Geralt stracił orientację. Wiedząc, że może nie zdążyć, uderzył dłoniom w ziemię, schylając się równocześnie. Fosforyzujący zielenią klosz zajaśniał na krótką chwilę, odpychając równocześnie uderzenie z lewej strony. Będąc ciągle nisko na nogach, ciął mieczem z rozmachu w domniemane nogi elfa, lecz gdy jego broń nie napotkał oporu, składając palce w lewej ręce, zaatakował Aardem przed siebie. Drow uderzony siłą porównywalną do młota, poleciał w tył, opuszczając kulę ciemności i wyrżną ciężko plecami o ziemię. Będąc ogłuszonym, przeturlał się na bok, walcząc z otumanieniem.
- Guenhwyvar! – zawołał Drizzt.

Geralt wyleciał od razu za Drizztem. Kiedy ciemność w końcu opuściła wiedźmina, zobaczył on leżącego na ziemi Drowa.
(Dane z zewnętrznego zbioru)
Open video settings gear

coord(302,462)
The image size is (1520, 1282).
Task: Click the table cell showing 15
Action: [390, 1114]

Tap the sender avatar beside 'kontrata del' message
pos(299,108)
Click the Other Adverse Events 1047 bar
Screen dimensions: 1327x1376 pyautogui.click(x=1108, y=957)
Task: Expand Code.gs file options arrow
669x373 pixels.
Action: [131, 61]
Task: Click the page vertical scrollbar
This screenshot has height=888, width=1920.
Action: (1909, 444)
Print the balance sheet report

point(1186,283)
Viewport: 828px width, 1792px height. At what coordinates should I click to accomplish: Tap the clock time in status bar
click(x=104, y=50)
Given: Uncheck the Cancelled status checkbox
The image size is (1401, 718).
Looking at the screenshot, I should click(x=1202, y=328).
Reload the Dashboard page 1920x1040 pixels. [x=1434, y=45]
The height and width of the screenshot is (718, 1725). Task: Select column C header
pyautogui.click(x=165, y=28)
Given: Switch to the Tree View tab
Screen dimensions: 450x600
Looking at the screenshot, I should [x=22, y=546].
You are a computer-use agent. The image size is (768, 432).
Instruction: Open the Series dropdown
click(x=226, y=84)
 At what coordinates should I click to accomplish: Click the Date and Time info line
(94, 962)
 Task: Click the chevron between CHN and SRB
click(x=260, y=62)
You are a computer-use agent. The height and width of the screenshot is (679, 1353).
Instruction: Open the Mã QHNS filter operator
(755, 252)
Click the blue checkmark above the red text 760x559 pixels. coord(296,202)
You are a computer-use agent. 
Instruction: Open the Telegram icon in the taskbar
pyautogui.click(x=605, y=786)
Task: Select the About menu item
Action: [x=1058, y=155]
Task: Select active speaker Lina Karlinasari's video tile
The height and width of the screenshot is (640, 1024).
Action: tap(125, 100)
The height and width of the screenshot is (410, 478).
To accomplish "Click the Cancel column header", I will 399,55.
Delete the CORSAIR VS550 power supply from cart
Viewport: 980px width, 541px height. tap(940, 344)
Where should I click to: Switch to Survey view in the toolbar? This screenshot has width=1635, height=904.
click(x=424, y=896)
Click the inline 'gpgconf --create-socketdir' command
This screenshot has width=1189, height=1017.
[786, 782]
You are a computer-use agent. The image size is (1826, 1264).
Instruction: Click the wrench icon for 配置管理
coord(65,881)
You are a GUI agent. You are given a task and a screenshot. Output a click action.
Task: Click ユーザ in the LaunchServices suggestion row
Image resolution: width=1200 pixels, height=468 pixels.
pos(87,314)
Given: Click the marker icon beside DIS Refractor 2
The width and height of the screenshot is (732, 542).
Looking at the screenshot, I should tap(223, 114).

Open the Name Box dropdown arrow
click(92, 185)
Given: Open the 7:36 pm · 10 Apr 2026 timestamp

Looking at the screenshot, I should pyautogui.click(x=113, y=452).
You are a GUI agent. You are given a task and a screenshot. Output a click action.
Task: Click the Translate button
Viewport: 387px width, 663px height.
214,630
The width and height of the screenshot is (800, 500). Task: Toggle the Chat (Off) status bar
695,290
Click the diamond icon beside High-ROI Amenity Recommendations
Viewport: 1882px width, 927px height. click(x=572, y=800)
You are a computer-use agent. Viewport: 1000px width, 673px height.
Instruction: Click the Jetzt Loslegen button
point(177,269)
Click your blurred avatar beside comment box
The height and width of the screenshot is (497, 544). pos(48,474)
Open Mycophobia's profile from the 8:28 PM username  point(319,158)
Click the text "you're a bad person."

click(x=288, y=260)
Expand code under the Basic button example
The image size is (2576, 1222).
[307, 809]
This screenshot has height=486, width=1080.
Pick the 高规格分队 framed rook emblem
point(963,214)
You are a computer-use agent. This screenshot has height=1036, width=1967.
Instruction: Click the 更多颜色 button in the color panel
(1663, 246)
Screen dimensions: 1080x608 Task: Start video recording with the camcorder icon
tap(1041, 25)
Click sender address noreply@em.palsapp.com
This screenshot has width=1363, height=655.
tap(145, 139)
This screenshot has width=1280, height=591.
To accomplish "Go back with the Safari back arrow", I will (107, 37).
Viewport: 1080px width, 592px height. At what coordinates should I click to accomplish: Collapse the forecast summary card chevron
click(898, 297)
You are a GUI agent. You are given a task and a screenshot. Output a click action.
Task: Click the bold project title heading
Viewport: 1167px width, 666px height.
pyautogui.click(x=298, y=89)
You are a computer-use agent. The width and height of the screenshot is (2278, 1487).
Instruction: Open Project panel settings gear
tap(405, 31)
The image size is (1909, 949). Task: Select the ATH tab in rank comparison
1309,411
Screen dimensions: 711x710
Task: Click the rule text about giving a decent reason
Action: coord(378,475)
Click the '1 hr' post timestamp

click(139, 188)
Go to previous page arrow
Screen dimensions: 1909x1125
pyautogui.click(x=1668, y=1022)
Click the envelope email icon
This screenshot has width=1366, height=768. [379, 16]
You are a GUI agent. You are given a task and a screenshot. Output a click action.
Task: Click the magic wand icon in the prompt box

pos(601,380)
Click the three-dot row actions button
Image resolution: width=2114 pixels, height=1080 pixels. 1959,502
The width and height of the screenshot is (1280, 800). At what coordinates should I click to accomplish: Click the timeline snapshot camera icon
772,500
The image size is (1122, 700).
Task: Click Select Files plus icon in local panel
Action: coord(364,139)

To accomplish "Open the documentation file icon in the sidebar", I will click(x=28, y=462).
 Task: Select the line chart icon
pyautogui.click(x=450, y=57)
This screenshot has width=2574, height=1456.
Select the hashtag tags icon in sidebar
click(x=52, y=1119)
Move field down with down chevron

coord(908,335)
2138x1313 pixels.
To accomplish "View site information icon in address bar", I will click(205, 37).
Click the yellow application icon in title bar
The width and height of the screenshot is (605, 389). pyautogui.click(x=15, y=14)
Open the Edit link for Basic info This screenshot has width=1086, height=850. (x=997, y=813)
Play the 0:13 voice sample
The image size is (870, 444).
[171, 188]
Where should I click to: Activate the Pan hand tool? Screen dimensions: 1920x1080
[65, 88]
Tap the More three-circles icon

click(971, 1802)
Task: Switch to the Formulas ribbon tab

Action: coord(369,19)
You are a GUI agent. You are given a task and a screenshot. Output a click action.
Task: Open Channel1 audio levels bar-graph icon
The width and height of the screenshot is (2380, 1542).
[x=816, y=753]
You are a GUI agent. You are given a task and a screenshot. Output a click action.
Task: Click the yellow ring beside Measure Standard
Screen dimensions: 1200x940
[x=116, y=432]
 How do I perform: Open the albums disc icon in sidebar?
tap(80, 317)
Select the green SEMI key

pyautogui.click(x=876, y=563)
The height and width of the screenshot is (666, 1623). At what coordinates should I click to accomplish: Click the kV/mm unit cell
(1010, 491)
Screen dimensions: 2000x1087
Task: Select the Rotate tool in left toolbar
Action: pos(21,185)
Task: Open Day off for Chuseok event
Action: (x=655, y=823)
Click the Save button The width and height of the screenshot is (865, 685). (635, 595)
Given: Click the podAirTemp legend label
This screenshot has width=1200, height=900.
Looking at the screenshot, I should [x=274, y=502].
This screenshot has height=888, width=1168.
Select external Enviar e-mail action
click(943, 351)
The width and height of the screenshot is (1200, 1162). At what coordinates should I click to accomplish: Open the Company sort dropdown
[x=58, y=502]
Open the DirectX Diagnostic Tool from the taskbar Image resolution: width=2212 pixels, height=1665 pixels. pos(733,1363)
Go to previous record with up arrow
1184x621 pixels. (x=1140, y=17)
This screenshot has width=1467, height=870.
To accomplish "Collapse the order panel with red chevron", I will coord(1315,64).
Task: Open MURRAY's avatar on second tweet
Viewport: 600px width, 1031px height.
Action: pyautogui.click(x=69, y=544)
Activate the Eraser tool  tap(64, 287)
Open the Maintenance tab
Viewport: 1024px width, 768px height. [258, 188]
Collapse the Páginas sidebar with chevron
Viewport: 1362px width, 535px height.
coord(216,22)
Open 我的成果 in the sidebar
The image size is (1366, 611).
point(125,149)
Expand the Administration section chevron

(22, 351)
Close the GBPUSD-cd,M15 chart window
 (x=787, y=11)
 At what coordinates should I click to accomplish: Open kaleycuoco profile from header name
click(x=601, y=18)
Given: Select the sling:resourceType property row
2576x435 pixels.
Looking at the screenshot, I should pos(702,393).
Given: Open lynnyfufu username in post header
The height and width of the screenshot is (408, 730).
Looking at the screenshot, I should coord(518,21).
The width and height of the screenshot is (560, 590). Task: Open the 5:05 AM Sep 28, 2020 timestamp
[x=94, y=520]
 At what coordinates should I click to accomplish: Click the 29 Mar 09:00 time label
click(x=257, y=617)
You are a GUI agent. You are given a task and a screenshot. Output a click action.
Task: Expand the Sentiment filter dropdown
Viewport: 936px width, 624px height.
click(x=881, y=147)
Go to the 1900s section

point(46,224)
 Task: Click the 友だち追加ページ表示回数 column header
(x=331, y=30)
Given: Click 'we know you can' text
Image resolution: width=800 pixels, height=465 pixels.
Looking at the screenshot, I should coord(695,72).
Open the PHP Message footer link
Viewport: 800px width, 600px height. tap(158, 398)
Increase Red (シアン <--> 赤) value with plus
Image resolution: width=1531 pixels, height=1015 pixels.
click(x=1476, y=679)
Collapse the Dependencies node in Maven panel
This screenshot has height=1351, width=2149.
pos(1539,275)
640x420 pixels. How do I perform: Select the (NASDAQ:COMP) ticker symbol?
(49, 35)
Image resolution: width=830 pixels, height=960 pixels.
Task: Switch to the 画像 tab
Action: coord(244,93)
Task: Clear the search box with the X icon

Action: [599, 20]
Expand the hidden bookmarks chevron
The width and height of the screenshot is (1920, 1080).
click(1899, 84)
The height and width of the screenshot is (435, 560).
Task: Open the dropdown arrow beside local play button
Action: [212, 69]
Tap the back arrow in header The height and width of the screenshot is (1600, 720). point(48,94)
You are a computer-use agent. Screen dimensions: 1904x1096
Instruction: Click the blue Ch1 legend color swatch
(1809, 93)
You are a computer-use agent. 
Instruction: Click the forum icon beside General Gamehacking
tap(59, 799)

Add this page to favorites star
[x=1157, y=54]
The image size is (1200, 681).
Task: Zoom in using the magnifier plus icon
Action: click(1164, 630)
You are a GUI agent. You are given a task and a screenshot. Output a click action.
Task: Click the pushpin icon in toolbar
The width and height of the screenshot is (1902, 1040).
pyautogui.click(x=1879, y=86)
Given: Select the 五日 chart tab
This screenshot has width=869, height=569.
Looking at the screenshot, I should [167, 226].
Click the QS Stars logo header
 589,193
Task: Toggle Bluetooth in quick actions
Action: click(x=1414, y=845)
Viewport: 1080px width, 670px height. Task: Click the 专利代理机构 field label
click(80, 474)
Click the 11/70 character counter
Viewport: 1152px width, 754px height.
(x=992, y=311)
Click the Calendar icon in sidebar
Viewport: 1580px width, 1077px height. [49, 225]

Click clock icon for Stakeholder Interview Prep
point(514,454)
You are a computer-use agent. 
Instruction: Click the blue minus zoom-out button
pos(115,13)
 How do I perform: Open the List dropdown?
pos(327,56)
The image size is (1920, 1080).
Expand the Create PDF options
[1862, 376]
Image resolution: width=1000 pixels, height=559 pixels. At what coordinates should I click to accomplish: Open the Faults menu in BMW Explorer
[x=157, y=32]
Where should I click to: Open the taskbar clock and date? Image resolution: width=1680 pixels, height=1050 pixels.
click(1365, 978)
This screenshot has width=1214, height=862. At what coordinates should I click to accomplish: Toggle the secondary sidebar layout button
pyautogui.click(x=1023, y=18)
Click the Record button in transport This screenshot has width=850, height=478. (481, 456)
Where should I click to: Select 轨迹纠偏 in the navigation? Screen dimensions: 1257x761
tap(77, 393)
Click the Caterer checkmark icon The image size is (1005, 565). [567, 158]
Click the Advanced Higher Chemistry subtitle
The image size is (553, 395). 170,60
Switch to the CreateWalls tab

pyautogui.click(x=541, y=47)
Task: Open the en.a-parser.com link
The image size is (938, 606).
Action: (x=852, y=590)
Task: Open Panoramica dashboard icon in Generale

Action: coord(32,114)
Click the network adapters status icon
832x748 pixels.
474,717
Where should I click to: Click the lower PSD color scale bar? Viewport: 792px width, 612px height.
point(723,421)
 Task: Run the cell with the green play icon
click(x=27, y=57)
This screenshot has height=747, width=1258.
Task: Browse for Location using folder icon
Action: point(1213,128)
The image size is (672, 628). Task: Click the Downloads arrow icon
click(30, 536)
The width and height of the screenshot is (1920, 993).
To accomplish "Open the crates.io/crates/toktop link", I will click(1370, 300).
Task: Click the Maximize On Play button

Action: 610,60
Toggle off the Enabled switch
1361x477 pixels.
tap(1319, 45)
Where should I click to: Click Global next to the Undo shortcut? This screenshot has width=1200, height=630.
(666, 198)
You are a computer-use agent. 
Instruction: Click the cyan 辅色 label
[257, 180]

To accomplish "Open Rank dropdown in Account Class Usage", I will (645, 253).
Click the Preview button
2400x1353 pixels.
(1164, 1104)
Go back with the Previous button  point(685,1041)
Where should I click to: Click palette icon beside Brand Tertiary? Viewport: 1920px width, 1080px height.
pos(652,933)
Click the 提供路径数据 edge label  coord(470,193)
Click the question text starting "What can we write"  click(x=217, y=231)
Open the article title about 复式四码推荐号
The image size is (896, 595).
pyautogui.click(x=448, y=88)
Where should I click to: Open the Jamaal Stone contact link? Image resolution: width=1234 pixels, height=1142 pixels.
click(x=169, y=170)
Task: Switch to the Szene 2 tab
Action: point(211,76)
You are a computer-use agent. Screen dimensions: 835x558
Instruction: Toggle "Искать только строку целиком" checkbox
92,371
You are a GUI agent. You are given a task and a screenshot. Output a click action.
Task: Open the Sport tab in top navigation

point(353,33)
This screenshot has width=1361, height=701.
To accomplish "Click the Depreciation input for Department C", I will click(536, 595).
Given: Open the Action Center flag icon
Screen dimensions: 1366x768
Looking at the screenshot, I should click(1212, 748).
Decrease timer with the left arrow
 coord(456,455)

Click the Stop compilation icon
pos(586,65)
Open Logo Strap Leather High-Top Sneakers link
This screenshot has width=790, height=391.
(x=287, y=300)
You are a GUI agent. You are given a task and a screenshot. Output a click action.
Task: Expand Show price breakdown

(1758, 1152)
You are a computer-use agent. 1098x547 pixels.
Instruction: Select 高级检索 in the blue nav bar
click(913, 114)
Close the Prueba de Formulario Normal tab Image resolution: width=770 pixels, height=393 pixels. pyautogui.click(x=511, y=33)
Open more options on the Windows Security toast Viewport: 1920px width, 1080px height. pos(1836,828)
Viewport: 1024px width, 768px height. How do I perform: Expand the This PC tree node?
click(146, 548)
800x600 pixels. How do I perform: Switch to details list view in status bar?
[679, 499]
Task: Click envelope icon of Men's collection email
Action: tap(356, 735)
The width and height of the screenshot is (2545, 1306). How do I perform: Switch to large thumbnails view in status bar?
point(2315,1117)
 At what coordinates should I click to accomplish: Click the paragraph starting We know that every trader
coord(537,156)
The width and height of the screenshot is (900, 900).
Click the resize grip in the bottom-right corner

Nagle usłyszał skandowanie elfa, w tym samym czasie co poczuł drganie amuletu. Spodziewając się magicznego ataku, skrzyżował przeguby, uwalniając magię znaku Heliotropu. Niebieska kula, niczym fala uderzeniowa, rozproszyła się dookoła wiedźmina, odpychając atak, który pojawił się za nim. Nie spodziewając się takiego ruchu, Geralt zaatakował na odlew za plecami, obracając się równocześnie. Zobaczył czarną panterę, gotującą się do ponownego ataku. Łącząc szybko fakty, wypuścił stalowy miecz z ręki i sięgnął po srebrny. Nie zdążył. W momencie kiedy brzeszczot wbił się płytko w ziemię, czarny kot rzucił się Geraltowi do gardła. Amulet siwowłosego drgał jak szalony. Nie tracąc zimnej krwi, Geralt złapał w ostatnim momencie magicznego stwora za szyję i zaczął okładać łeb pantery. Nabijane srebrnymi ćwiekami rękawice po raz kolejny zdały egzamin. Już po chwili kot zrezygnował z ataku i chciał się wycofać, lecz Geralt go nie puszczał. Kot bezsilnie drapał łapami w ziemię po bokach wiedźmina, chcąc się oswobodzić. Po dwóch sekundach wiedźmin zadał ostatni cios i odepchnął kota kolanem. Oszołomiona pantera upadła na bok, lecz momentalnie wstała, chwiejąc się na nogach. Zanim jeszcze kot zdążył wstać, Geralt był już na nogach, wyciągając srebrny miecz z pochwy.

Drizzt przez kilka długich sekund walczył z nieznośnym oszołomieniem. Kiedy po raz ostatni potrząsnął głową, zobaczył siwowłosego, idącego szybko w stronę Guenhwyvar mieczem
w dłoni. Jak przez sen widział szybkie kłucie wiedźmińskiego miecza w tułów kota. Jak
w swoim największym koszmarze, zobaczył nieudany unik kota. Jej jęk.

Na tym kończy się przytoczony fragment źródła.